Jim Stern Coaching


With over sixty colleges/universities in the greater Boston area, representing over 250,000 college students, you can only imagine how many college kids I engage with every year. When people meet me, they often ask what is the one issue that people bring up to me the most. I often reply that people want to talk about their careers, their limiting beliefs (like Imposter Syndrome) or finding purpose in their lives… but those are not the most commonly discussed issues. To be honest, the issues that come up the most are centered around relationships.

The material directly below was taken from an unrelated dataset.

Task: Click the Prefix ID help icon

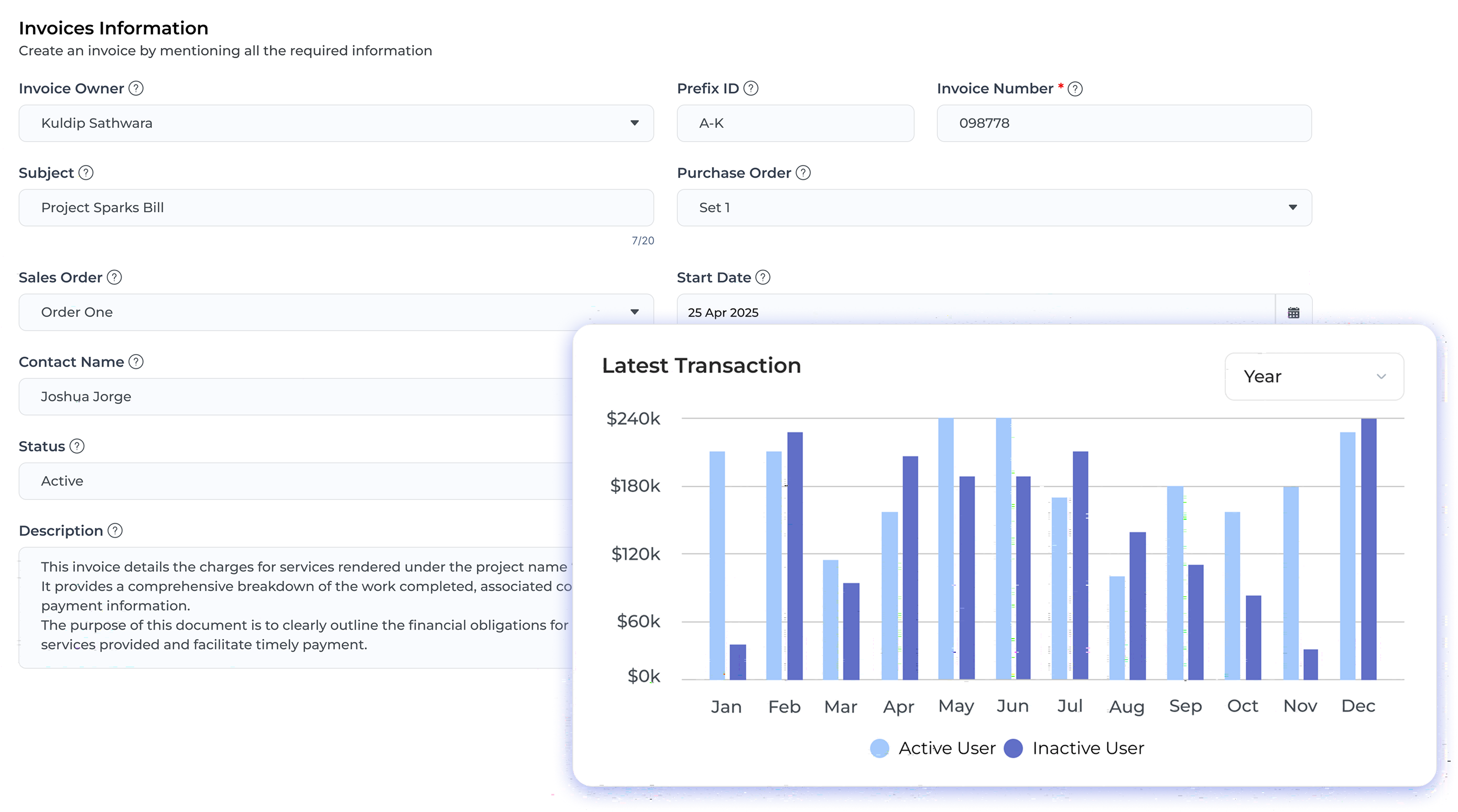Action: click(x=750, y=87)
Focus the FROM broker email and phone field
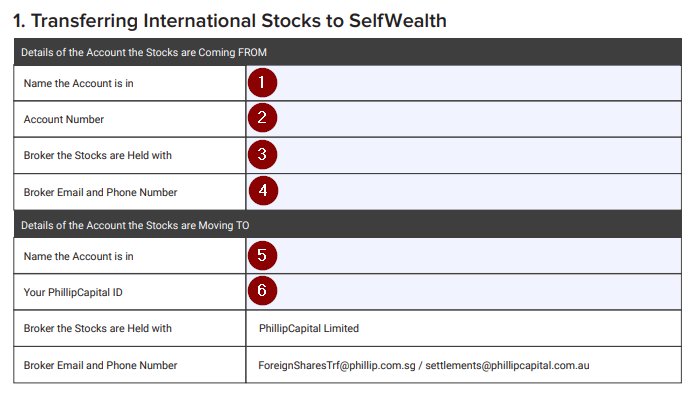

Often, when I’m talking with young people about their particular relationship, they will always ask me what the one piece of advice I would offer around having a successful relationship is. Now, as a life coach, I don’t usually offer advice, my process is about navigating a person to find the answers that lie within. However, my feeling is if you are asking me for advice, then I am happy to offer my opinion.


I have to stress, this is only my opinion, and although I was married for twenty-five years, most of that relationship was great… until it wasn’t. Yes, life happens, and I’ve thought about this subject a lot over the years. I have three kids; one is married with two kids, one is about to be married, and one has the subject on her mind. Relationships are great, but they do take hard work. It’s not like Great, I’m in a relationship and I can just sit back and let it happen.

I know I’m not telling you anything you don’t already understand; however, I feel that there are four distinctive core components (at a minimum) that must be applied for any relationship to be successful.


The order here does not matter in importance.  The four core C components for a successful couple relationship include: commitment, communication, compromise, and care.

Commitment: It seems obvious, right? But many relationships don’t work out, often because someone just didn’t care enough about the concept of partnership and trust. Being genuinely committed to the partnership is vital. Stay focused and don’t be distracted from being part of a team.

Communication: How many times have you been out and about and you’ve noticed a couple not talking or distracted by their cell phones?  You wonder if this is just a one off or is it a pattern in the relationship?. Communicating is essential because when absent it can lead to relationship ruin. Typically, when one person in the relationship does something that upsets the other, it needs to be communicated as soon as possible. Keeping the issue bottled up will only lead to an eventual imploding or exploding moment. Talking things out at the appropriate time relieves the pressure valve; like one of my venting sessions, which I describe as getting the poison out. Once it’s out, now you can deal with the particulars of the issue. Staying calm, under control, and open minded during these moments is essential. And let’s not forget that good communication also means being an active listener as well.

Compromise: When you bring people together, in most cases you may not have the same opinions on goals, decisions, or priorities, among other aspects of life and partnership. To get anything accomplished on any issue you are trying to resolve, you probably will need to give up a little. Compromise is an interesting process, and although it may not be exactly what you wanted initially, it’s probably not too far off, and perhaps it even brought some harmony to your relationship.

Care: Caring about your relationship is where the effort is applied! It’s that simple; you can’t say you care if you’re not putting in a hundred percent in effort. What are you doing to add to the relationship? Do things that are not asked of you—the expected and not expected. Adding fun, romance, kindness, and extra effort shows how much you actually care and that you don’t take anything for granted.


There is an interesting perspective to the four Core C Components that applies to having a happy, working, romantic relationship. I mean, think about it… although people seem to be interested in what works, they are always thinking about their own personal romantic perspective. However, in the world we live in, these four components apply equally to all relationships. I’m talking about friends, relatives, co-workers, politics, and religion. Sometimes, a few of the components are in sync and working, but perhaps one is misfiring and needs to be focused on. Just look at our current government—if only congress could work on applying these four components; how much smoother things could be. Remember, it’s not a perfect world out there; everyone, and I mean everyone, has issues on their mind that might be affecting their daily lives. However, whatever the relationship issue is, applying the four C Components of Commitment, Communication, Compromise and Caring can make for a healthier and happier outcome for all involved.